What is the Big O complexity of this equation?

Question

$$\frac{n+1}{2}(\log_2(n-1))+\frac{n+1}{2}-\log_2(1)-\log_2(3)-\dots-\log_2(n)$$ What is the Big O complexity of this equation?

My initial guess is $n \log(n)$ But after a calculation, I found that it exhibits linear growth. How do I prove this mathematically?

I do not need it to be too rigorous, as I am just beginning a course in CS.
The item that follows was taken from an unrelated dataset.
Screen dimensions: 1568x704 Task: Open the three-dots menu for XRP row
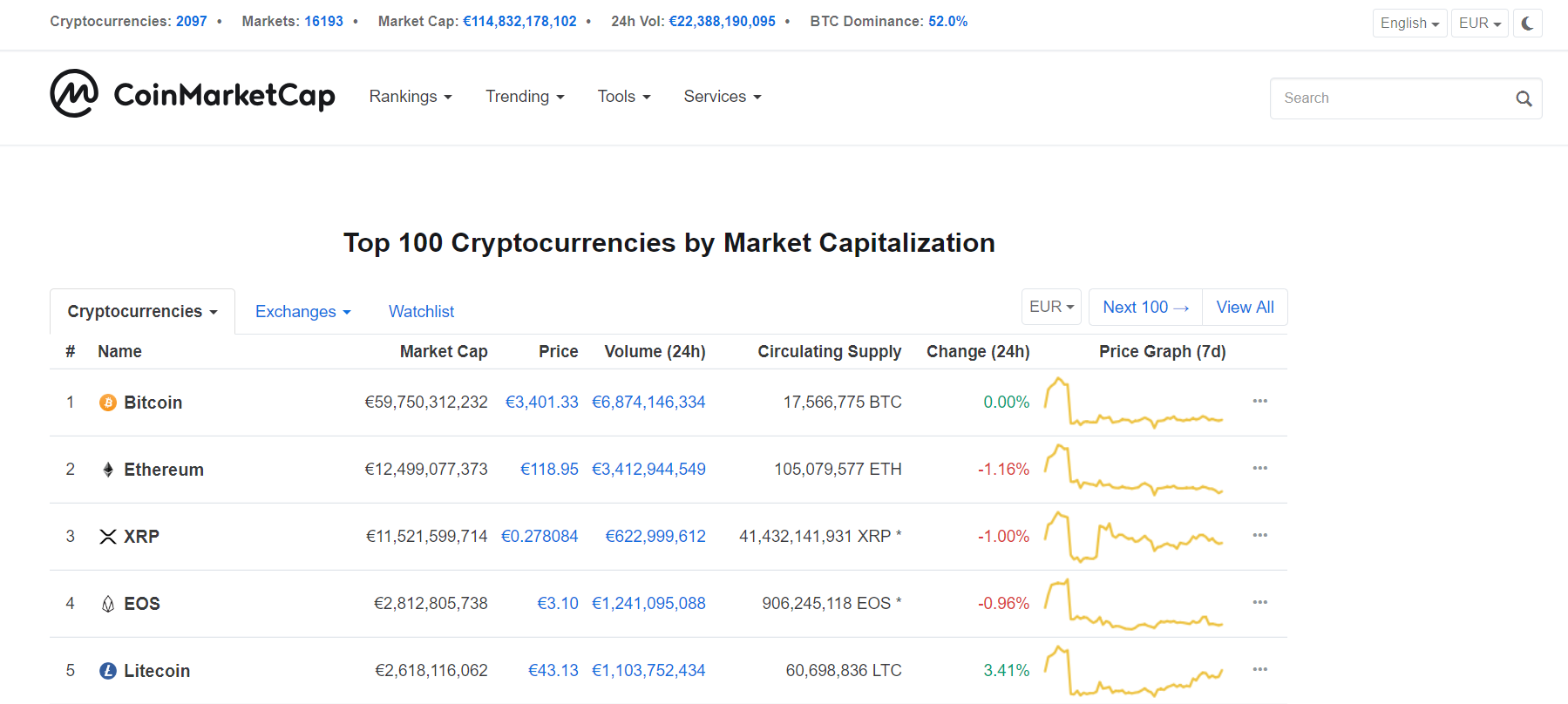pos(1259,535)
After some simplification, $$\log_2\left((n-1)^{\frac{n+1}{2}}\frac{1}{1}\frac{1}{3}\dots\frac{1}{n}\right) + \frac{n+1}{2}$$ $$=\log_2\left((n-1)^{\frac{n+1}{2}}\frac{1}{1*3*\dots*n}\right) + \frac{n+1}{2}$$

Answer 1

First, the first two terms are $\frac{n+1}{2}(\log_2(n-1))+\frac{n+1}{2}=\frac{n+1}{2}((\log_2(n-1))+1)\in O(n \log n)$ Then we have to prove the series at the end can't neutralize the growth. We don't care about the base of logs, so I will use log to mean $\log_e$ The negative terms are $\log n!!$, where $n!!$ is the factorial function skipping alternate terms.We can use Stirling's approximation to say $$n!!\approx \frac {n!}{2^{\frac n2}(\frac n2)!}\approx\dfrac {\frac {n^n}{e^n}e^{\frac n2}}{2^{\frac n2}(\frac n2)^{\frac n2}}=\left(\frac ne\right )^{\frac n2}$$ so $\log n!! \approx \frac n2 (\log \frac ne)=\frac n2 (\log n-1)$ This would lead me (given the homework tag) to worry that all the $n \log n$ terms cancel and you are left with linear growth. It is subtle.

Answer 2

Hint. Assuming $n$ is odd, you can express the product with factorials: $$ 1*3*\dots*n = \frac{1*2*3*\dots*n}{2*4*\dots(n-1)} = \frac{n!}{2^{(n-1)/2} ((n-1)/2)!} $$ Then use Stirling's approximation: $$ \log_2(n!) = n \log_2(n) - n/\ln(2) + O(1) $$ Then check if the $n \log n$ terms cancel each other out.